Brussels / 4 & 5 February 2017

schedule

WireGuard: Next Generation Secure Kernel Network Tunnel

Cutting edge crypto, shrewd kernel design, and networking meet in a surprisingly simple combination


WireGuard is a next generation VPN protocol, which lives in the Linux kernel, and uses state of the art cryptography. One of the most exciting recent crypto-networking developments, WireGuard aims to drastically simplify secure tunneling. The current state of VPN protocols is not pretty, with popular options, such as IPsec and OpenVPN, being overwhelmingly complex, with large attack surfaces, using mostly cryptographic designs from the 90s. WireGuard presents a new abuse-resistant and high-performance alternative based on modern cryptography, with a focus on implementation and usability simplicity. It uses a 1-RTT handshake, based on NoiseIK, to provide perfect forward secrecy, identity hiding, and resistance to key-compromise impersonation attacks, among other important security properties, as well as high performance transport using ChaCha20Poly1305. A novel IP-binding cookie MAC mechanism is used to prevent against several forms of common denial-of-service attacks, both against the client and server, improving greatly on those of DTLS and IKEv2. Key distribution is handled out-of-band with extremely short Curve25519 points, which can be passed around in the likes of OpenSSH. Discarding the academic layering perfection of IPsec, WireGuard introduces the idea of a "cryptokey routing table", alongside an extremely simple and fully defined timer-state mechanism, to allow for easy and minimal configuration; WireGuard is actually securely deployable in practical settings. In order to rival the performance of IPsec, WireGuard is implemented inside the Linux kernel, but unlike IPsec, it is implemented in less than 4,000 lines of code, making the implementation manageably auditable. These features converge to create an open source VPN utility that is exceedingly simple, yet thoroughly modern and secure.
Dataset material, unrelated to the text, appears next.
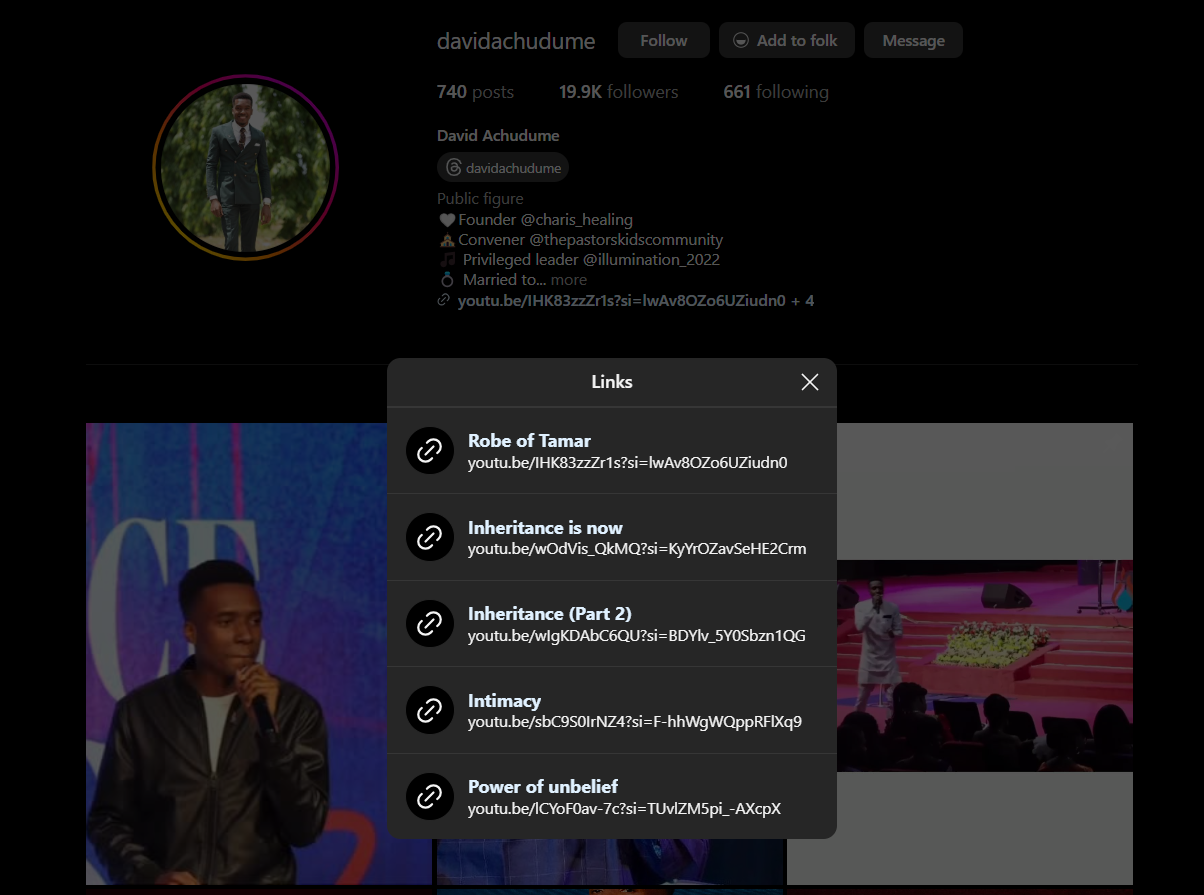Show the 19.9K followers list

[618, 92]
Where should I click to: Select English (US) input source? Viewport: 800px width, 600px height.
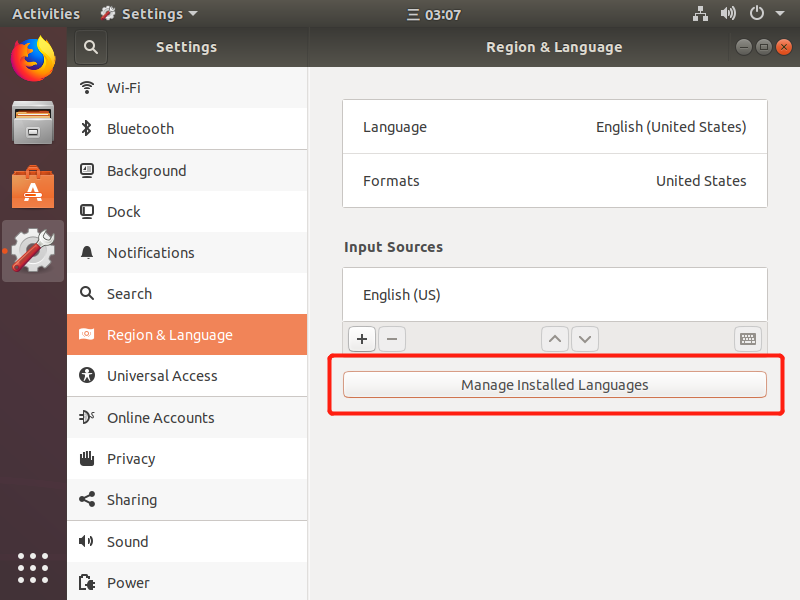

The presentation will be divided up into several parts. First, there will be an overview of the problems with IPsec, OpenVPN, and other popular VPNs, outlining attacks and weaknesses. Next, the WireGuard idea of the "cryptokey routing table" will be introduced, and we’ll walk through several properties derived from it. This will transition into a discussion of the timer state mechanism, and how secure protocols are necessarily stateful, but it’s possible to make them appear stateless to the user by exhaustively defining all possible state transitions. Then we’ll get into the hardcore meat of the presentation: the cryptography and various crypto innovations behind WireGuard. We will discuss the triple Diffie-Hellman, the role of combining static and ephemeral keys, the performance and DoS-potential of Curve25519 point multiplication, using a PRF chaining for rotating keys, identity hiding and remaining silent on a network, and clever usage of authenticated encryption with additional data. We will examine the various attack models, and enumerate the cryptographic mitigations employed by WireGuard. The sum will be a comprehensive overview of modern day crypto tricks, attacks, and useful constructions, and how these insights have been funneled into WireGuard. Finally, we’ll examine the Linux kernel implementation of WireGuard, seeing how it’s possible to avoid allocations in response to unauthenticated packets as a defense coding technique. During the presentation, a live WireGuard endpoint will be provided to audience members who wish to send packets, whether encrypted, legitimate, malformed, dubious, or otherwise curious.

Threaded throughout will be an enumeration of attacks on existing protocols and cryptographic tricks for their mitigation.

My background is in security -- kernels, hardware, reversing, crypto, large networks, etc -- and as such I've broken a lot of systems with some novel tricks and protocol insights. WireGuard is motivated by a sort of cornucopia of clever attacks (crypto and otherwise) against other networks. I made it because I wanted something I could actually confidently run on my own infrastructure, and none of the other tools were nearly up to the task. So, this talk is going to go into depth about real attacks on various protocols, in addition to unveiling some techniques to avoid entire classes of attacks.

Finally, since WireGuard is initially implemented for the Linux kernel, there have been some very interesting considerations to account for with kernel programming. Cross platform implementations are also in the works, written in Go and Rust.